At last I was at the top of the shoulder and could look back.
There was no sign of anybody on the road so far as I could
see. Could I have escaped them? I had been in the shadow of
the trees for the first part, and they might have lost sight of me
and concluded that I had avoided the glen or tried one of the
faces. Before me, I remember, there stretched the upper glen,
a green cup-shaped hollow with the sides scarred by ravines.
There was a high waterfall in one of them which was white as
snow against the red rocks. My wits must have been shaky, for
I took the fall for a snowdrift, and wondered sillily why the
Berg had grown so Alpine.
A faint spasm of hope took me into that green cup. The
bracken was as thick as on the Pentlands, and there was a
multitude of small lovely flowers in the grass. It was like a
water-meadow at home, such a place as I had often in boyhood
searched for moss-cheepers' and corncrakes' eggs. Birds were
crying round me as I broke this solitude, and one small buck -
a klipspringer - rose from my feet and dashed up one of the
gullies. Before me was a steep green wall with the sky blue
above it. Beyond it was safety, but as my sweat-dimmed eyes
looked at it I knew that I could never reach it.
Then I saw my pursuers. High up on the left side, and
rounding the rim of the cup, were little black figures. They
had not followed my trail, but, certain of my purpose, had
gone forward to intercept me. I remember feeling a puny
weakling compared with those lusty natives who could make
such good going on steep mountains. They were certainly no
men of the plains, but hillmen, probably some remnants of old
Machudi's tribe who still squatted in the glen. Machudi was
a blackguard chief whom the Boers long ago smashed in one of
their native wars. He was a fierce old warrior and had put up a
good fight to the last, till a hired impi of Swazis had
surrounded his hiding-place in the forest and destroyed him.

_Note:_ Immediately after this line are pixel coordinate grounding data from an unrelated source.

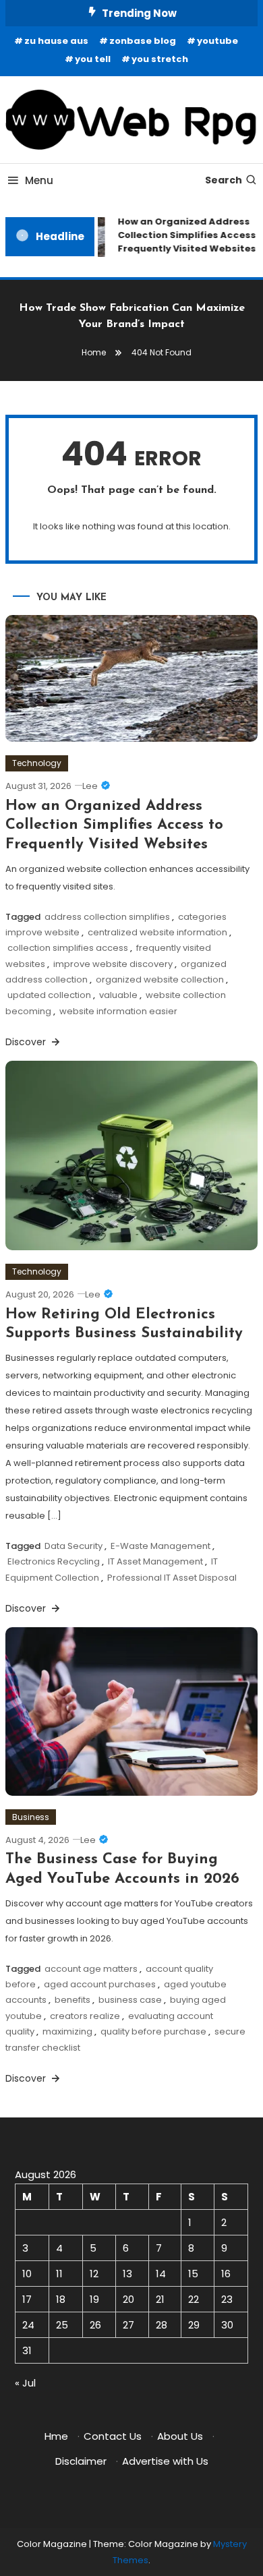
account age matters (91, 1968)
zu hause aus (56, 40)
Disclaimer (81, 2461)
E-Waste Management (160, 1546)
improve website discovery (113, 964)
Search (223, 180)
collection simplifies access (67, 947)
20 (128, 2299)
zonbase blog (142, 40)
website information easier (118, 1011)
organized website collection (160, 979)
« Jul (25, 2383)
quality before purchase (153, 2031)
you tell (93, 59)
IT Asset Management (155, 1561)
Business (30, 1817)
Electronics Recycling (53, 1561)
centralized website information (157, 932)
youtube (217, 40)
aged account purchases (100, 1984)
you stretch (160, 59)
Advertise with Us (165, 2461)
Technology (36, 763)
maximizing (67, 2031)
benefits (72, 1999)
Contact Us (113, 2436)
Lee (90, 786)
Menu (39, 180)
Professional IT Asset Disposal (172, 1577)
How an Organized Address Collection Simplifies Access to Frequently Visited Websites (114, 825)
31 (27, 2350)
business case (130, 1999)
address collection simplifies (107, 916)
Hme (56, 2436)
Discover (27, 1042)
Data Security (74, 1546)
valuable (118, 995)
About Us (180, 2436)
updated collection (49, 995)
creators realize (85, 2016)
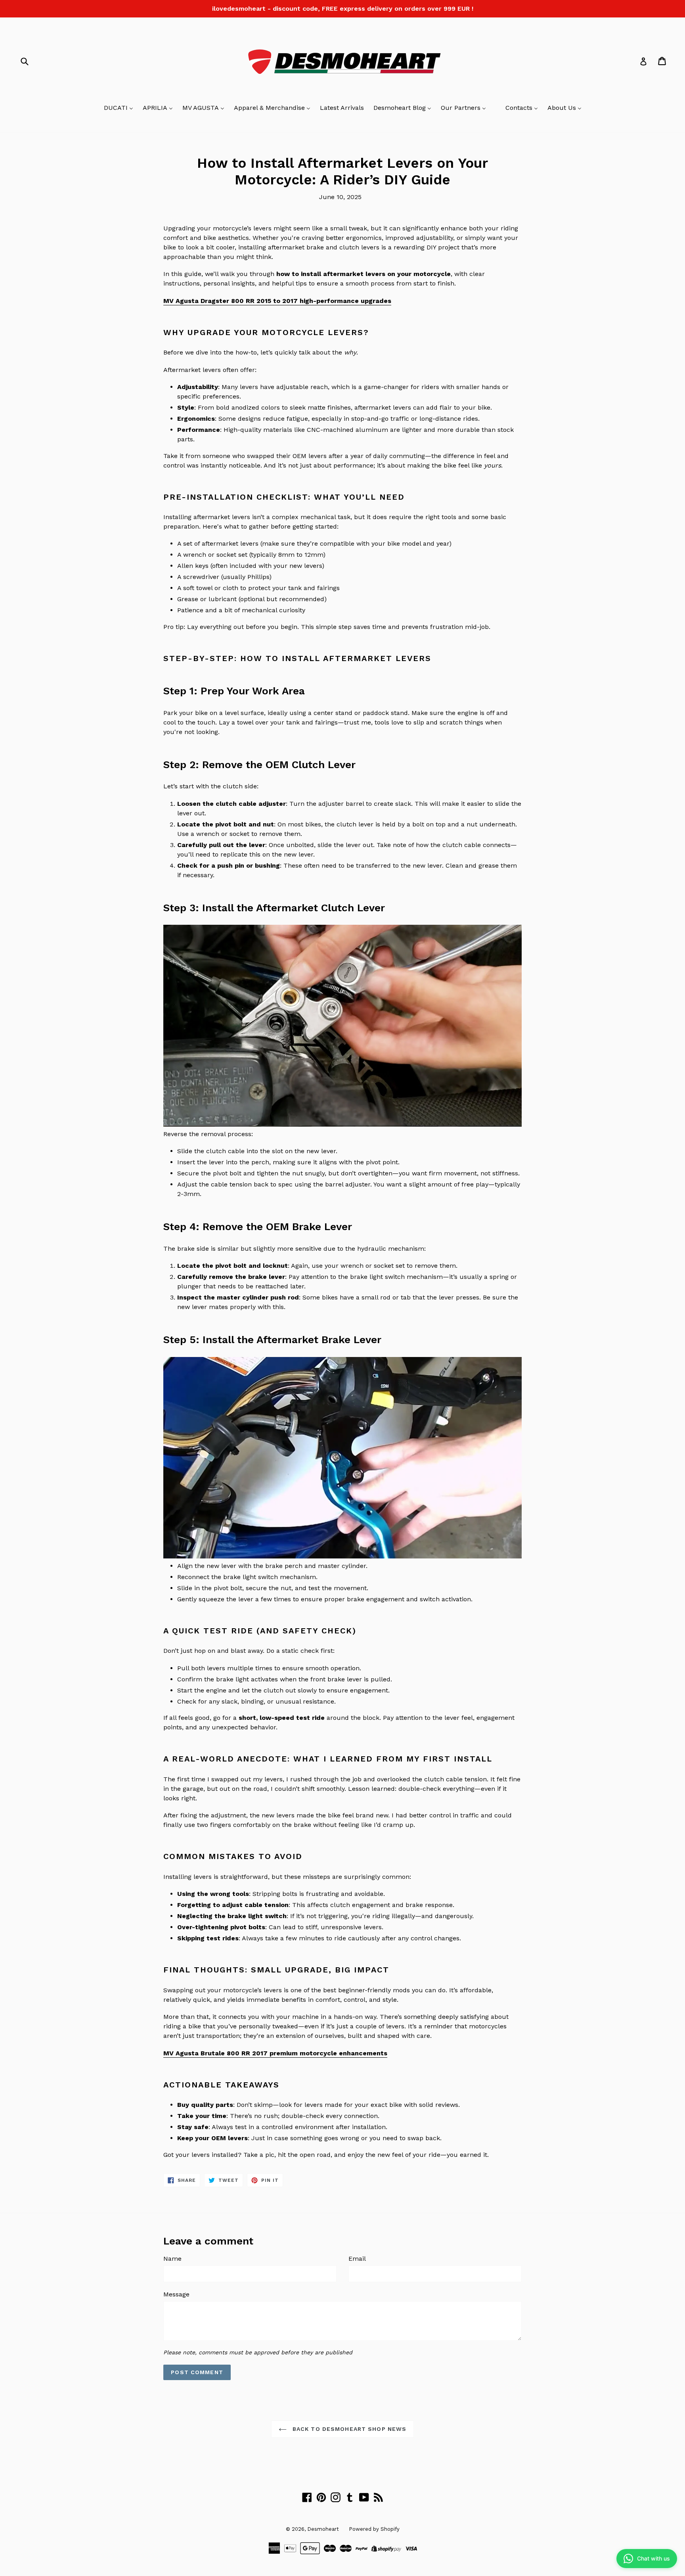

A
Boer farmer on the plateau had his skull, and used to drink
whisky out of it when he was merry.
The sight of the pursuit was the last straw. I gave up hope,
and my intentions were narrowed to one frantic desire - to
hide the jewels. Patriotism, which I had almost forgotten,
flickered up in that crisis. At any rate Laputa should not have
the Snake. If he drove out the white man, he should not clasp
the Prester's rubies on his great neck.
There was no cover in the green cup, so I turned up the
ravine on the right side. The enemy, so far as I could judge,
were on the left and in front, and in the gully I might find a
pot-hole to bury the necklet in. Only a desperate resolution
took me through the tangle of juniper bushes into the red
screes of the gully. At first I could not find what I sought. The
stream in the ravine slid down a long slope like a mill-race, and
the sides were bare and stony. Still I plodded on, helping
myself with a hand on Colin's back, for my legs were numb
with fatigue. By-and-by the gully narrowed, and I came to a
flat place with a long pool. Beyond was a little fall, and up this
I climbed into a network of tiny cascades. Over one pool hung
a dead tree-fern, and a bay from it ran into a hole of the rock.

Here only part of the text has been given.